President Trump, who faces the ballot box in November, alleges China lacked sufficient candour in its disclosures to other countries and says its handling of the problem deprived others of valuable time in which preparations to combat the virus could have been made. The global death toll surpassed 250k this week, with almost half in the U.S. and UK while a substantial majority are to be found split between the U.S., UK and Europe.

"We are becoming increasingly acute to signs of a US/China Trade War 2.0 and the possibility for another US dollar funding squeeze; factors that could very well see USDCAD’s price range resolved with a break out to the upside.  Pompeo and Trump turned up the dial a bit over the weekend and the benchmark 3-month EURUSD cross currency basis swap now trades back below zero (-0.50bp)," says Eric Bregar, head of FX strategy at Exchange Bank of Canada. 

Above: S&P500 index with Fibonacci retracements of 2020 downtrend, alongside GBP/USD (orange) and CAD/USD (blue).

Sterling and the Loonie have almost a matching correlation with the S&P500 and other barometers of risk appetite, hence the limited range-trade in the Pound-Canadian Dollar rate over the last few months. Both currencies have been heavily impacted by the sudden economic stoppage brought on by the coronavirus, while collapsing oil prices have posed as an additional headwind to the Canadian Dollar while Brexit has begun to haunt the British Pound again.

The global coronavirus calamity and additional unique headwinds faced by Sterling and the Loonie have left the Pound-Canadian Dollar rate in a need of a fresh catalyst on one side of the exchange rate or the other in order to break the 2020 range and a fresh bout of U.S.-China trade tensions just might fit the bill. The U.S. Dollar benefited from the 2018-2020 trade war but only because the tariff fight imperilled the global economy and drove safe-haven flows toward the greenback. The Loonie was less fortunate than its larger North American cousin.

Canada's Dollar was frequently buffeted by the U.S.-China trade fight and more so than Pound Sterling given Canadian exposure to commodity prices and the country's closer proximity to the U.S. economy that was also expected to suffer as a result of Chinese retaliation against American tariffs. And it could be buffeted again if the White House goes on the warpath in the weeks or months ahead, potentially keeping the Pound-Canadian Dollar rate on an upward path. 

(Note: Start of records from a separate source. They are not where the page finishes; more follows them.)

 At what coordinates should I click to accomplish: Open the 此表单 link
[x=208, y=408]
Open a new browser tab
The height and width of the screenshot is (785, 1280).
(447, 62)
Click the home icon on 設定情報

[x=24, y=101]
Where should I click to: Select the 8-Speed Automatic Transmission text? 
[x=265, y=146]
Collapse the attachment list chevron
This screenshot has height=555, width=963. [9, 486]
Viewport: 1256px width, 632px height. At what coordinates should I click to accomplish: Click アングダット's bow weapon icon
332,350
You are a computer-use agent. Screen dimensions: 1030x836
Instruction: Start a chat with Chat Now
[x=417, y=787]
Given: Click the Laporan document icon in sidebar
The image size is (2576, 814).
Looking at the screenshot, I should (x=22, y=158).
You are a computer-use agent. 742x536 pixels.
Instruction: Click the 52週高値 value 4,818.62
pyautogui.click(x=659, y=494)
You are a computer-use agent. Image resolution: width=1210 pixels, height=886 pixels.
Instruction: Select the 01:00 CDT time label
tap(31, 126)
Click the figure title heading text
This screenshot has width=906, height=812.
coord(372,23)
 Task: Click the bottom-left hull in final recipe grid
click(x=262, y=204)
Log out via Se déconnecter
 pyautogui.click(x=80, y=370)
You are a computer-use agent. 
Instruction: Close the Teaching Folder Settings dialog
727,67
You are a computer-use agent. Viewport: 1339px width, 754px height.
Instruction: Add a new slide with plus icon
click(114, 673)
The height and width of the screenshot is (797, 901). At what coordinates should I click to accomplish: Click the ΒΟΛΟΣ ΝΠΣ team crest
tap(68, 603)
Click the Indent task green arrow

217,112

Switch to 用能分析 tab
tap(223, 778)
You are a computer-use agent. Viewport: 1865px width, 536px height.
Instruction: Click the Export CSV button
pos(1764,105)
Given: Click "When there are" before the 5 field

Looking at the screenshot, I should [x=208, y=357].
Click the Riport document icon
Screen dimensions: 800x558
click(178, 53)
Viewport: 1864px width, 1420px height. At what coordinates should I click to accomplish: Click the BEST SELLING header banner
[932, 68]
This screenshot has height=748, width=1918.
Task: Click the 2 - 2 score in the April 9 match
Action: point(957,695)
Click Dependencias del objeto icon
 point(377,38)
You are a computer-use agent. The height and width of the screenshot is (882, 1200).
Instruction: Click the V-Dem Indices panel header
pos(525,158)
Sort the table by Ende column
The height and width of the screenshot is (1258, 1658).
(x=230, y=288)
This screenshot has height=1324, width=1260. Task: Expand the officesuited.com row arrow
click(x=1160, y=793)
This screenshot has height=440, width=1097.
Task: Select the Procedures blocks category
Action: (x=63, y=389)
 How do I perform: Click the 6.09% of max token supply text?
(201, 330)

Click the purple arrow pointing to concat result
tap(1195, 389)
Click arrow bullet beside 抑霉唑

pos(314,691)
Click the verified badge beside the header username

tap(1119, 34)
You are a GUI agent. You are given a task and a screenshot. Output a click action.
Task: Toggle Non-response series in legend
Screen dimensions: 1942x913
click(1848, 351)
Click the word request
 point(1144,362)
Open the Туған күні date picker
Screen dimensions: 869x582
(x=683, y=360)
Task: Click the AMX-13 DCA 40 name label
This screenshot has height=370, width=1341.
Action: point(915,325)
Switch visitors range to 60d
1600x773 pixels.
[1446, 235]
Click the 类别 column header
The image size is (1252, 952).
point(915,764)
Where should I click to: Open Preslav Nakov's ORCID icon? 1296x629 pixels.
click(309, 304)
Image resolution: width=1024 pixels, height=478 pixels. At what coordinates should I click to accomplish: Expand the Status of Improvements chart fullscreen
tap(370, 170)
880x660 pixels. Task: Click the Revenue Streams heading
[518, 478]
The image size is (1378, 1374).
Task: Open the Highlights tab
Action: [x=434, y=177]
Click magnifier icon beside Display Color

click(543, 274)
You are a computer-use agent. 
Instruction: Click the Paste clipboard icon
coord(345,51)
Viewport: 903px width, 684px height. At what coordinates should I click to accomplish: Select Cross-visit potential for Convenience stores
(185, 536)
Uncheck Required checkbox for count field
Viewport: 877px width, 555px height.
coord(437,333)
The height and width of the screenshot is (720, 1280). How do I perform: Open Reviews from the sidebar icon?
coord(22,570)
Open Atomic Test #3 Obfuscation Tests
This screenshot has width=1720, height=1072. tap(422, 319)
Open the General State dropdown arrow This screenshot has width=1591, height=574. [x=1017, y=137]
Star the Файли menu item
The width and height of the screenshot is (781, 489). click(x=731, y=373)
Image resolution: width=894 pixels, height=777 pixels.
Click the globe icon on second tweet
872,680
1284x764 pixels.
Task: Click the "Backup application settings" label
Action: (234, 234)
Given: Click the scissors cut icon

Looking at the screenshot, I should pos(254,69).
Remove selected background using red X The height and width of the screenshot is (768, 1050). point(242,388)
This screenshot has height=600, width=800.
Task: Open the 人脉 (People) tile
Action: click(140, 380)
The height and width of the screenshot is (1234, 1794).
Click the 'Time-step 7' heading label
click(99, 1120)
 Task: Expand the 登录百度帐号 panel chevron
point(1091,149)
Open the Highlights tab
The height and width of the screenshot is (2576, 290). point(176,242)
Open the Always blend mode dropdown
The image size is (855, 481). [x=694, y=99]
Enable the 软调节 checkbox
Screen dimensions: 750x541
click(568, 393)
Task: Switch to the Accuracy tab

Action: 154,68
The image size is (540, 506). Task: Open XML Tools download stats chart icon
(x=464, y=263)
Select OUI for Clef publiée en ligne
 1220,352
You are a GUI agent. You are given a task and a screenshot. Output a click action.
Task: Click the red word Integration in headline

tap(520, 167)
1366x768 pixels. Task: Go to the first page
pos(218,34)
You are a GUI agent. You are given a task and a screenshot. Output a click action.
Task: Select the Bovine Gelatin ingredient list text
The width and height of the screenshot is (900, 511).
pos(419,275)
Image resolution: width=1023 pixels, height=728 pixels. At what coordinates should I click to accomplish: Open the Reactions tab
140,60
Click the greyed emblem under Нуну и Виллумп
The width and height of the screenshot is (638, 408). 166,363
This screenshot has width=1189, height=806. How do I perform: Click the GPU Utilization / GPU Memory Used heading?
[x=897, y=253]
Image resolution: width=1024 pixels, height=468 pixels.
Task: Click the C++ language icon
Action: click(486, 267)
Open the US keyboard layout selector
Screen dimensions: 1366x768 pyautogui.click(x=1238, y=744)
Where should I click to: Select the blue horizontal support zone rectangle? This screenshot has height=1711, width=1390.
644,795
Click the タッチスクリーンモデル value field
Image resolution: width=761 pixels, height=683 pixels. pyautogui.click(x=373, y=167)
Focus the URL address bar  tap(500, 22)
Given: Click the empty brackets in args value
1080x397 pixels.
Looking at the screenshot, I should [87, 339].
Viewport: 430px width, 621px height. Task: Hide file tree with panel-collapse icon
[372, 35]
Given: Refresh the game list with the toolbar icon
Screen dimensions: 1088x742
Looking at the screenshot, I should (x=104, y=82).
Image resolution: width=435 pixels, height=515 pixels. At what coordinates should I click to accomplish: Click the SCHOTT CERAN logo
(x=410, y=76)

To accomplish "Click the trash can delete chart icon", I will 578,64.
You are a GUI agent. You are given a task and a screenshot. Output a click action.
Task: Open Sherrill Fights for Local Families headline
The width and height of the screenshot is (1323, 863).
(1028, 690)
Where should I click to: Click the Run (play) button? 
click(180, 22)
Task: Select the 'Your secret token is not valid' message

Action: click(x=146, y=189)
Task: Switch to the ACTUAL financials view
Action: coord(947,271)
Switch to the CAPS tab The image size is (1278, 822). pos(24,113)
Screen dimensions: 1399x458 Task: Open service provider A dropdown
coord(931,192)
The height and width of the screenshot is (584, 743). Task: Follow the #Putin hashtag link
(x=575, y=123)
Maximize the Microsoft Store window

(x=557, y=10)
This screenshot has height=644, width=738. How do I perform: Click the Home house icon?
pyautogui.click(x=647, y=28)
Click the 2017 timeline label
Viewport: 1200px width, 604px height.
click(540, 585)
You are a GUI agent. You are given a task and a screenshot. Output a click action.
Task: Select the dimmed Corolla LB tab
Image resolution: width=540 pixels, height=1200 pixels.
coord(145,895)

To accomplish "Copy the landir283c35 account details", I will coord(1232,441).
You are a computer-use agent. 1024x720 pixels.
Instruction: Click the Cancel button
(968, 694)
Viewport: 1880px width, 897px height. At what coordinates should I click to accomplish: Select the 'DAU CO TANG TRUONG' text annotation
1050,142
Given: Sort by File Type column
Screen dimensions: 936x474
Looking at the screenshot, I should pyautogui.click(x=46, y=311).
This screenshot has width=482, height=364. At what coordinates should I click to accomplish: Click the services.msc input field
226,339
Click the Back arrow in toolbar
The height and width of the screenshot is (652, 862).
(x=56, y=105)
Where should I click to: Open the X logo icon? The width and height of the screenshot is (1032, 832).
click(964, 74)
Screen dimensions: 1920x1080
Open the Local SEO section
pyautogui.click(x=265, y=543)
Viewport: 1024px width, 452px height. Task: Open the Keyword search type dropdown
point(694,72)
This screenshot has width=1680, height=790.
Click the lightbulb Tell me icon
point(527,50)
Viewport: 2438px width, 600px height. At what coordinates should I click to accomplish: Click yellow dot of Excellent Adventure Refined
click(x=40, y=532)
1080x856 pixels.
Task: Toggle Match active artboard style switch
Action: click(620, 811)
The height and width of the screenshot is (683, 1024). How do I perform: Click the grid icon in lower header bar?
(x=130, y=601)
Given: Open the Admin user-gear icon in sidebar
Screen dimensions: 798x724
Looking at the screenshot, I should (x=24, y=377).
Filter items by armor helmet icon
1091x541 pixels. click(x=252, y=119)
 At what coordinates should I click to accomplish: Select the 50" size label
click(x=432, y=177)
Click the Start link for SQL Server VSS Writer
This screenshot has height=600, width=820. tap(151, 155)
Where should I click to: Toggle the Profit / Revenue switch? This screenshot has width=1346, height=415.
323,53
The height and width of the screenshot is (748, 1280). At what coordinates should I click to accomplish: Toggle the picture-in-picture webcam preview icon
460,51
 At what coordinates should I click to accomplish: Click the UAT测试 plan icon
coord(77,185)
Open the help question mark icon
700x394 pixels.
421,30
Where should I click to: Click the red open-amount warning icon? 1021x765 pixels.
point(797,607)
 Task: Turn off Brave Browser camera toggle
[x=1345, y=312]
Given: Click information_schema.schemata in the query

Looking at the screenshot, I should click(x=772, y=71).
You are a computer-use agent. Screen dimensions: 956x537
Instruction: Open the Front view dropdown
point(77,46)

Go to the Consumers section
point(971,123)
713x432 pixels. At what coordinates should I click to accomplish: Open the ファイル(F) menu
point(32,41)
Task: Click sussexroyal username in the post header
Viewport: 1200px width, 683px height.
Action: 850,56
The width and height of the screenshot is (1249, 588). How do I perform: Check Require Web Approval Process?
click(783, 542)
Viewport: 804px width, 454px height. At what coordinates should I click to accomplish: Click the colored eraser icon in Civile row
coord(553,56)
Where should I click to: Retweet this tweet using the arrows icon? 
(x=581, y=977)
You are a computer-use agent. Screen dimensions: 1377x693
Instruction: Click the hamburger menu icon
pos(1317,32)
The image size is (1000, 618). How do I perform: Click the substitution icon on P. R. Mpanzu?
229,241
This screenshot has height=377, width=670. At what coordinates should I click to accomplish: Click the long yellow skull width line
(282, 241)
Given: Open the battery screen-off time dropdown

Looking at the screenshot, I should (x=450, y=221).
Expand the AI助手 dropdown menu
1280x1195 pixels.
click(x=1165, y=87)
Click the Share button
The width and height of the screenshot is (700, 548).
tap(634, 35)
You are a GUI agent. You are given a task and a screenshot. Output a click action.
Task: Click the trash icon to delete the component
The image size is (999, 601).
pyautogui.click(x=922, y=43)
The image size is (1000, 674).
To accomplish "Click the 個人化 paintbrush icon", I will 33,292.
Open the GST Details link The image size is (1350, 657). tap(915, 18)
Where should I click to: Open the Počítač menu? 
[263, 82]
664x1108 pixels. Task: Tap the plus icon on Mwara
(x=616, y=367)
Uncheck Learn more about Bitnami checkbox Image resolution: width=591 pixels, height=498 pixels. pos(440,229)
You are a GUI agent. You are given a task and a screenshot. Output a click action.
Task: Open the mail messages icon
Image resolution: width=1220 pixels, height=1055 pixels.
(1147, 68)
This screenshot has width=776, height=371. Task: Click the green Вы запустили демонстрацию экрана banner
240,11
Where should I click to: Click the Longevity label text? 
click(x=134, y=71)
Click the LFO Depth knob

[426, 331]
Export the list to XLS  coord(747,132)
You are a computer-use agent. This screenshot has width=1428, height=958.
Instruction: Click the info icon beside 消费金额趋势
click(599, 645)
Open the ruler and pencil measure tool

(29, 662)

"Of the oil-sensitive currencies, CAD still looks to us like the one which is most vulnerable, as a high-cost producer," says Kit Juckes, chief FX strategist at Societe Generale. "Canada is losing jobs and GDP much faster than the US. Of course, if oil prices rose the CAD will rally along with other resource-sensitive currencies, but it will under-perform most in economic terms. And it remains a core sell, against the AUD for choice."